WORK TASK >> Reproduce precisely the lines of the listing below, starting with the line that contains "Given: Check On" and stopping after the line that contains "Viewport: 770px width, 656px height."; include nothing else.

STUDY MATERIAL >>
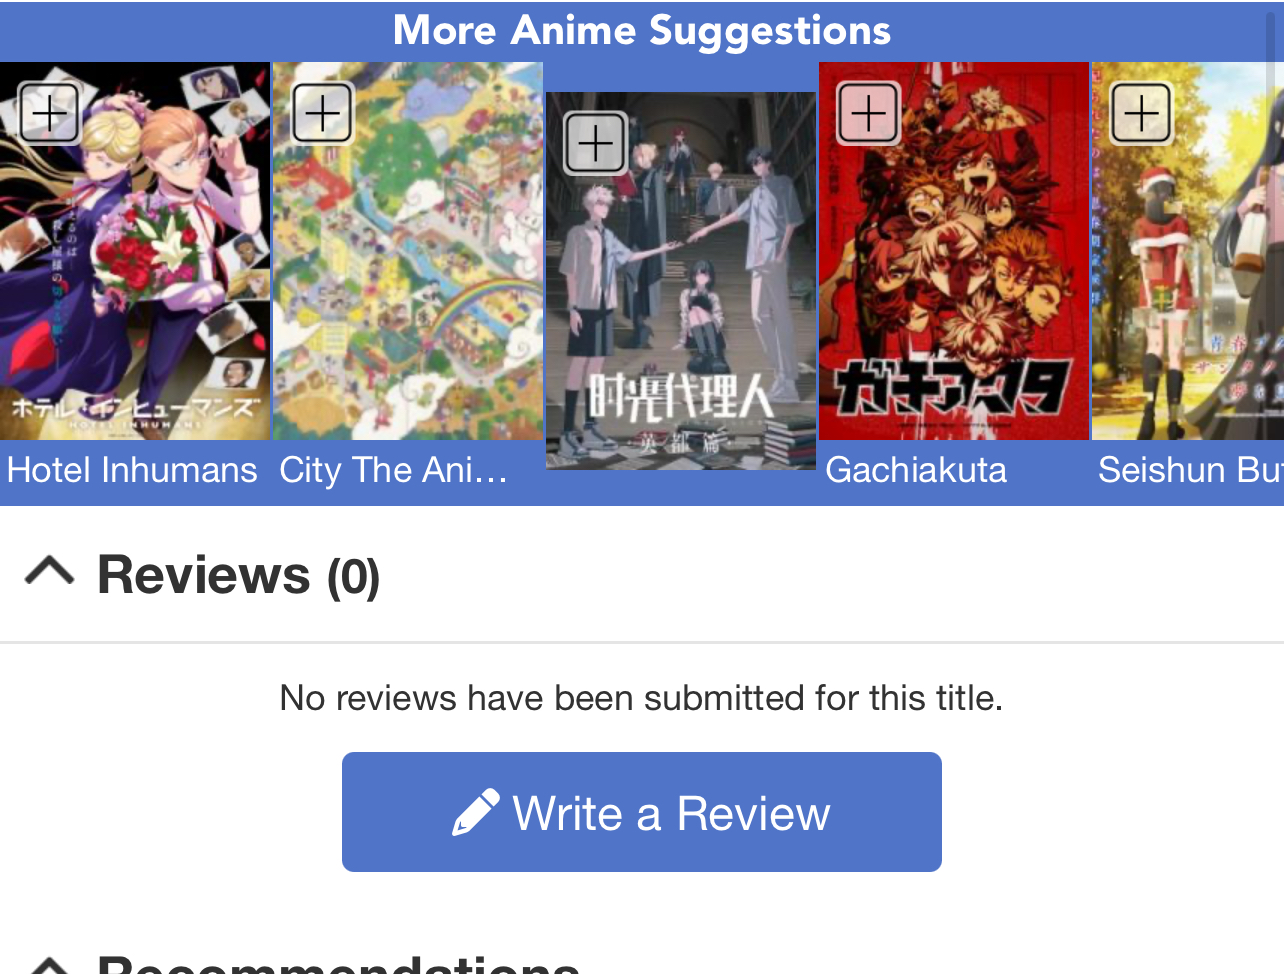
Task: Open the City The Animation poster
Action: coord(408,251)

--

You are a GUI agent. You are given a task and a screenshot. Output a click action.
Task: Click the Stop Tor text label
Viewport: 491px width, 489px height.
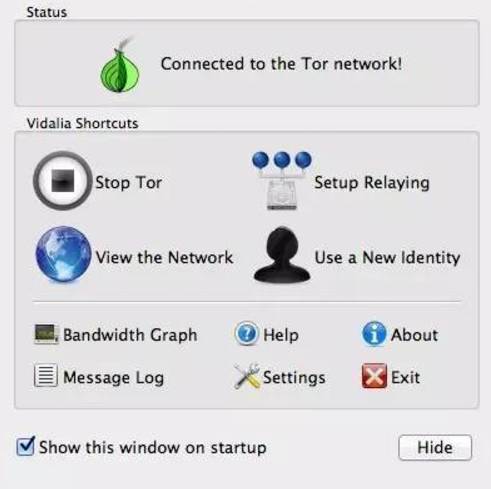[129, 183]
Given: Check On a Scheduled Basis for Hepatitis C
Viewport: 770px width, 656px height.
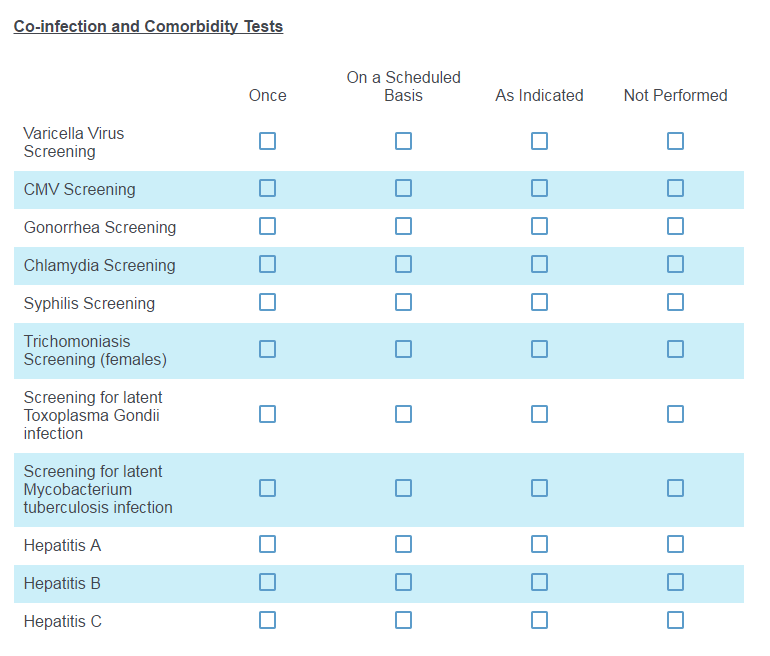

RESULT >>
Given: Check On a Scheduled Basis for Hepatitis C
Viewport: 770px width, 656px height.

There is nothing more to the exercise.